Décryptage sans complaisance de l'actualité.
La foi est certitude des choses que l’on espère, préchait saint Paul, relativisant ainsi la capacité de sa religion a l’universalité. Comment prétendre imposer à son prochain ce dont on ne peut que douter ? Las il semble que Benoît XVI s’éloigne de ce relativisme quand il interpelle les non croyants au prétexte que l’athéisme serait source des plus grandes cruautés. Notre insignifiante compréhension des malheurs de cette planète ne nous autorise certes pas à contredire le saint Père mais à lui faire respectueusement remarquer que les religions ont suscité plus de haine, de violence que leur absence.
Il ne s’agit pas de dénombrer les victimes que chaque camp est en droit de revendiquer, mais de fustiger l’exaspérante prétention de l’église à parler au nom de l’humanité. Dénigrer la science comme le fait le chef de l’église catholique apostolique et romaine au prétexte qu’elle éloigne de Dieu nous renvoie aux heures les plus sombres de l’obscurantisme religieux. L’homme a goûté à l’arbre de la connaissance et rien ne sera plus comme avant a théorisé bien des siècles plus tard Saint Augustin. On peut toujours gloser sur la miséricorde divine qui
tarda à se manifester là où elle eut été utile : au jardin de l’Eden.

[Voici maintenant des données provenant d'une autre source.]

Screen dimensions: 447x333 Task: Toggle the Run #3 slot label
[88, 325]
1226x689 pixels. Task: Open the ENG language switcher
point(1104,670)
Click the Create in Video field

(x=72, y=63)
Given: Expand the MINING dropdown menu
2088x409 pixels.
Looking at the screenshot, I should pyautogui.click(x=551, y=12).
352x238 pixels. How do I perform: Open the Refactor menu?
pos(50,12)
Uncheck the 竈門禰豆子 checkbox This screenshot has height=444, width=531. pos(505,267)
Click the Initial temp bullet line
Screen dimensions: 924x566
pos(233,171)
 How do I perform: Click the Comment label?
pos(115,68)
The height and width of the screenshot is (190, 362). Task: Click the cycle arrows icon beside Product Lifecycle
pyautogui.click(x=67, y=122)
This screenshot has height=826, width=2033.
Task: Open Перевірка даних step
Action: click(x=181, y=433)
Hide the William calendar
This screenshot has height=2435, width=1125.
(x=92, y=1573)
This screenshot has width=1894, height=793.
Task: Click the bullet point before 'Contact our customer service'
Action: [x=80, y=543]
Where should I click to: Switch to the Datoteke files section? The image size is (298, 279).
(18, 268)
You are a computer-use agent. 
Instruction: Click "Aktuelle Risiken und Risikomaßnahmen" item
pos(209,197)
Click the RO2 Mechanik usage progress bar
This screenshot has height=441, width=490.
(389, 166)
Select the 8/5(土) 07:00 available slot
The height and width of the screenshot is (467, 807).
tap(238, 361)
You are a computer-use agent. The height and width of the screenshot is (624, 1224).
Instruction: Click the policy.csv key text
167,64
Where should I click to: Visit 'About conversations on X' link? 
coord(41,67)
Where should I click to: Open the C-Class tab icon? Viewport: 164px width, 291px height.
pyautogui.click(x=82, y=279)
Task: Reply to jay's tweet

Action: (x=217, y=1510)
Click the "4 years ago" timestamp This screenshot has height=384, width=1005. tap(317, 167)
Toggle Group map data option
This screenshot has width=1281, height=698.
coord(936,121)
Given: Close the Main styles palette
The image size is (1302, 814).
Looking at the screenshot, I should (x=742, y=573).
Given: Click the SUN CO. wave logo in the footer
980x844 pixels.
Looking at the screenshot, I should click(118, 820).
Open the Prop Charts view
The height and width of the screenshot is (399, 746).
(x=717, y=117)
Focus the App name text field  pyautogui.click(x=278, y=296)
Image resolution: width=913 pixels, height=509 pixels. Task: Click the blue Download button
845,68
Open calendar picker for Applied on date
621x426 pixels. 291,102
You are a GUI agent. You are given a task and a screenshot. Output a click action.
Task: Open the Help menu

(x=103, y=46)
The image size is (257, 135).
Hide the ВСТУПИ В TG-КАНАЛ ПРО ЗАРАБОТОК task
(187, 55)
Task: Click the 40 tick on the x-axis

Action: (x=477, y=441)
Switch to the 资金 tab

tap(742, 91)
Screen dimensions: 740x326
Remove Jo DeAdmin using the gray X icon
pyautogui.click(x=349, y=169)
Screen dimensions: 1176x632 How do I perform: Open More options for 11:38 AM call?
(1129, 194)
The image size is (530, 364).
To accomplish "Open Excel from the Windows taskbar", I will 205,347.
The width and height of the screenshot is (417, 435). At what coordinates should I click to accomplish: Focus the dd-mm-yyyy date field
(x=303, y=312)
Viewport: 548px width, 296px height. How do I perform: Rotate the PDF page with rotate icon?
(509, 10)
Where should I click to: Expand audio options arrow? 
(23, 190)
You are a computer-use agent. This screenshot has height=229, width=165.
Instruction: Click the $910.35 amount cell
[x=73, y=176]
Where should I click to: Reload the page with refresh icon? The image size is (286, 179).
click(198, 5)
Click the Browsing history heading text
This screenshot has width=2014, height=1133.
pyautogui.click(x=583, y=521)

La religion est affaire personnelle. Lui redonner, au rebours de ses prédécesseurs, une dimension collective et donc prosélyte choque le libertaire qui signe ce billet. Dieu sait si le pape n’en éprouvera ni chagrin ni regret, mais l’espoir des agnostiques dans l’extinction des guerres de religion se trouve compromis par cette encyclique. « Spe salvi » ne combat pas l’intégrisme, il le pare de l’onction papale.